There is a lot of redundant code here.
b.FoodCategories.Where(x => x.BrandId == b.BrandId)
b.FoodCategories already expresses the food categories of this particular brand b. You don't need the Where.
The same applies to
c.Products.Where(y => y.FoodCategoryId == c.FoodCategoryId ... )
Here's an improved version of your (second) snippet:
var brands = _context.Brands
.Select(b => new
{
b,
FoodCategories = b.FoodCategories
.Select(c => new
{
c,
Products = c.Products
.Select(p => new
{
p,
File = p.FileDetail
})
})
})
.AsEnumerable()
.Select(z => z.b)
.ToList();
This should make it clearer that the custom Select logic isn't necessary. All you're doing is loading the related entities into properties of the same name. You can simply rely on the existing entities and their relations, there's no reason to define the same relationship again.

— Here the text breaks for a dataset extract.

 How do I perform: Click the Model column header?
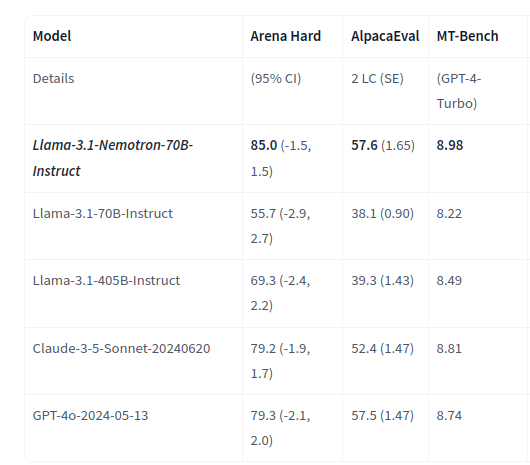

The only reason a custom Select would be desirable here was if:
You wanted to limit the retrieved columns in order to lower the data size (useful for large queries)
You want to selectively load children, not just all related children. Your code suggest that you want this, but then you say "But it is not returning all the product items" so I conclude that you don't want to filter the products on their sugar content.

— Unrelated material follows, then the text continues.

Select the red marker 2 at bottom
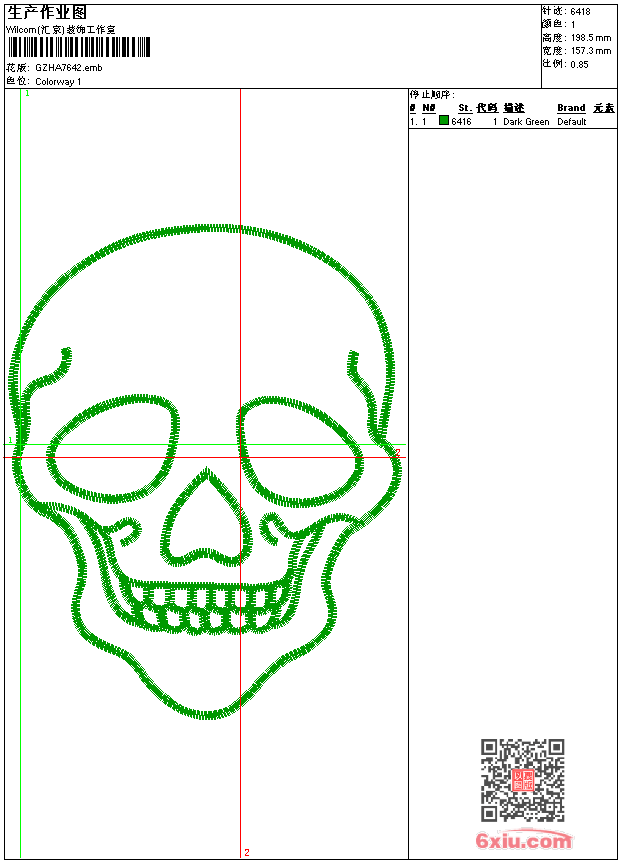620x860 pixels. (x=246, y=852)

Why your Include didn't work.
SImply put: you cannot use Where statements in includes.
Include statements are based on the structure of the entities, whereas a Where only filters data from a set. One has nothing to do with the other.

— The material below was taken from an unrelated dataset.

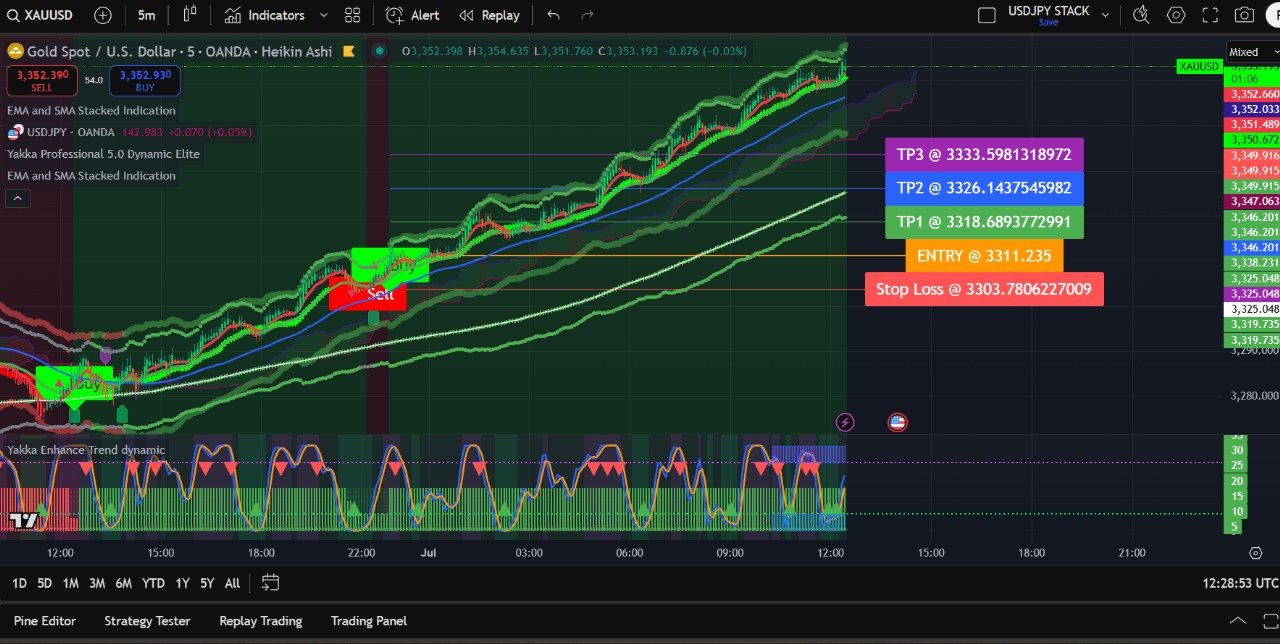1280x644 pixels.
Task: Select the 1D time range
Action: click(19, 583)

And even though you'd think it'd be nice to do something like "include the parent only if they have an active status", that's simply not how Include was designed to work.
Include boils down to "for every [type1], also load their related [type2]". This will be done for every [type1] object that your query will instantiate and it will load every related [type2].
Taking the next step in refactoring the above snippet:
var brands = _context.Brands
.Include(b => b.FoodCategories)
.Include(b => b.FoodCategories.Select(fc => fc.Products))
.Include(b => b.FoodCategories.Select(fc => fc.Products.Select(p => p.FileDetail)))
.ToList();
The includes give Entity Framework specific instructions:
For every loaded brand, load its related food categories.
For every loaded food category, load its related products.
For every loaded product, load its related file details.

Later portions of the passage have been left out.